Не слушая возражений, он пошел к воротам, а взгляд Ланы жег его спину.
* * *Эльхант проснулся и тут же резко сел. Сознание вынырнуло из сна почти мгновенно; несмотря на то, что он находился в малознакомом месте и спал здесь впервые, агач сразу вспомнил, где он и какие события привели его сюда.
В главную башню нового Твердокамня проникал тусклый звездный свет. Он скупо озарял древесные стены, изогнутый потолок и поросший мягким мхом, будто накрытый ковром, пол. Маленькая пирси, усевшаяся Эльханту на лоб и щипавшая его за ухо – потому-то он и проснулся, – описав в воздухе петлю, чуть не ударилась о стену. Она тихо зашипела, а потом замахала руками, начала хлопать себя по ушам и показывать на один из проемов – но Септанта уже и сам услышал. Он спал одетый. Обув сапоги, вскочил и, на ходу перекидывая через голову ремень ножен, выпрыгнул в проем.
Стены Твердокамня высились вокруг. Свет звезд лежал на склонах и зданиях, будто легчайшая невесомая ткань, разорванная в тех местах, где у стен залегли тени. Время шло к рассвету – казалось, ничто еще не свидетельствовало об этом, и раскинувшиеся над Атлансом далекие холодные небеса оставались черными, но близость утра ощущалась в воздухе, в изменившихся лесных звуках.
Когда Эльхант оказался снаружи, пирси, вылетев следом, вновь замахала руками, показывая вправо. Эльхант кивнул, огляделся, выискивая ночных дозорных, прислушался – и побежал. Окружавшая крепость стена достигала высоты в три эльфийских роста, к вершине вели покатые деревянные уступы. Вдруг по ним скатилось тело дозорного. Трупы двух других виднелись вверху. Над ними маячили кособокие фигуры.
– Тревога! – заорал агач и помчался вверх, перепрыгивая с одного уступа на другой. – Мертвоживые!
Отголосок тишайшей призрачной мелодии достиг его ушей. На бегу Эльхант поднял голову: что-то светящееся повисло у вершины центральной башни. Вытянутый силуэт играл, испуская мелодичные звуки, звон колокольчиков и свист дудки. Очертаниями он напоминал фигуру эльфа, сутулую, хилую – древний старец с длинной, расплывающейся в воздухе бородой. Странное создание окинуло крепостной двор долгим взглядом. Перепрыгнув через корень, Септанта вскинул руку с мечом и взмахнул им; силуэт повернул голову к нему, плеснув струйками, состоящими из частого щелканья трещотки и звона, а потом растаял, растекся вдоль башни и пропал.

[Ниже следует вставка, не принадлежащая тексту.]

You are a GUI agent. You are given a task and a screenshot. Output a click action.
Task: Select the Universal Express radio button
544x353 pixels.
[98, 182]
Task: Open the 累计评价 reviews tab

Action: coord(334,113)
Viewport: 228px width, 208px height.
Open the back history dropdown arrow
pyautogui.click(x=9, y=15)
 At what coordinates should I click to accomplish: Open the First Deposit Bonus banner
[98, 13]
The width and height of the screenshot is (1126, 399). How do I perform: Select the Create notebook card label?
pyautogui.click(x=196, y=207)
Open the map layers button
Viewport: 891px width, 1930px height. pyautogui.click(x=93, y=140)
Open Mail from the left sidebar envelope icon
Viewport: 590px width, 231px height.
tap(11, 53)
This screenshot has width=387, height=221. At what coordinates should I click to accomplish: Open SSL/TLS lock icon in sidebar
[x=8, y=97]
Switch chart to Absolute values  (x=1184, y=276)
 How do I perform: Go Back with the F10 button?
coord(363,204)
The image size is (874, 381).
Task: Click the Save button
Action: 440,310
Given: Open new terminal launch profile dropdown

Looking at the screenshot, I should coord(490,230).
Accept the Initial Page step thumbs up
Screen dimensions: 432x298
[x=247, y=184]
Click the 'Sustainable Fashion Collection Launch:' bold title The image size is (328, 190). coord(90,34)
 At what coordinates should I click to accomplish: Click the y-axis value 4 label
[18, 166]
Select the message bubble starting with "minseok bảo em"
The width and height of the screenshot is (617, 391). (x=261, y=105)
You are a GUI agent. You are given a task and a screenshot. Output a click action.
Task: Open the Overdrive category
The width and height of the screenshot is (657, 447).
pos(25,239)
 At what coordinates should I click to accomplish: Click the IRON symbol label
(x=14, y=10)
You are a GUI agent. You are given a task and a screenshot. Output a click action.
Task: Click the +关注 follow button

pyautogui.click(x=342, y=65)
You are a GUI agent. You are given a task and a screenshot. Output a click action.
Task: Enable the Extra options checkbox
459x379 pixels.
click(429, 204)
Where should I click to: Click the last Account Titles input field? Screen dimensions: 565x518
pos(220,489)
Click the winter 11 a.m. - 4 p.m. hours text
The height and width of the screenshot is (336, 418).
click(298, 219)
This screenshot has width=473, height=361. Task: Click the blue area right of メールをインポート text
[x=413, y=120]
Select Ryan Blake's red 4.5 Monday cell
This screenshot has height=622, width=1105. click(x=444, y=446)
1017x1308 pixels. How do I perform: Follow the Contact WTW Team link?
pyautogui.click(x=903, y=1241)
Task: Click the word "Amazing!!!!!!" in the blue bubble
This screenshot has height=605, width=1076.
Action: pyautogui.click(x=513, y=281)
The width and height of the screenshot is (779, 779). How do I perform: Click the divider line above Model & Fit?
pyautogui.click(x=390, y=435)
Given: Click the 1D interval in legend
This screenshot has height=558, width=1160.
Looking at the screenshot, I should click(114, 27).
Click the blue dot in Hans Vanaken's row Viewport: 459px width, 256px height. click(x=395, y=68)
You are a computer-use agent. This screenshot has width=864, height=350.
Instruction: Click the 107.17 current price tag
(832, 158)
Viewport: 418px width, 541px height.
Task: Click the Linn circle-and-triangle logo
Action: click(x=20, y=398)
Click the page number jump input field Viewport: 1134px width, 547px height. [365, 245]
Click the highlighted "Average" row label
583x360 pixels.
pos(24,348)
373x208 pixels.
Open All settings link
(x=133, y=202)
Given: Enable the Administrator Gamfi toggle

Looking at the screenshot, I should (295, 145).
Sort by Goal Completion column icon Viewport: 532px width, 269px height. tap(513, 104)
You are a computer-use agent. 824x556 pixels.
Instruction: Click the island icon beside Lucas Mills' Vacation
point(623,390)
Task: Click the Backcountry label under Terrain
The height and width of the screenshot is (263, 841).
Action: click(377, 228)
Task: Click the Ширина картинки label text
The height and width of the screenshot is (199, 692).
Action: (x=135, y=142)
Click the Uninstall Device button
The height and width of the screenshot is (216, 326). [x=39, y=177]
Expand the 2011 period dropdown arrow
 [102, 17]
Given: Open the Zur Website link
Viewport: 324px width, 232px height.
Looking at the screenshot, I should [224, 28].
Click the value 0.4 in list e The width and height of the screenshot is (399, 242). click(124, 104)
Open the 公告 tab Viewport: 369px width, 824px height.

По вершине стены шла неширокая площадка. Эльхант сшиб с ног одного врага и пронзил кэлгором второго – меч вошел в тело очень легко, пробил его насквозь, поднялся, прорезая брюхо и грудину до ключицы.
Крик агача разнесся над холмом, и спустя несколько мгновений ночной полумрак откликнулся голосами воинов, визгом фей, топотом ног. Эльхант ударом ноги сбросил вниз третьего мертвоживого; провожая взглядом тело, которое сначала летело вдоль стены, а после катилось по склону, увидел на этом склоне множество шевелящихся теней.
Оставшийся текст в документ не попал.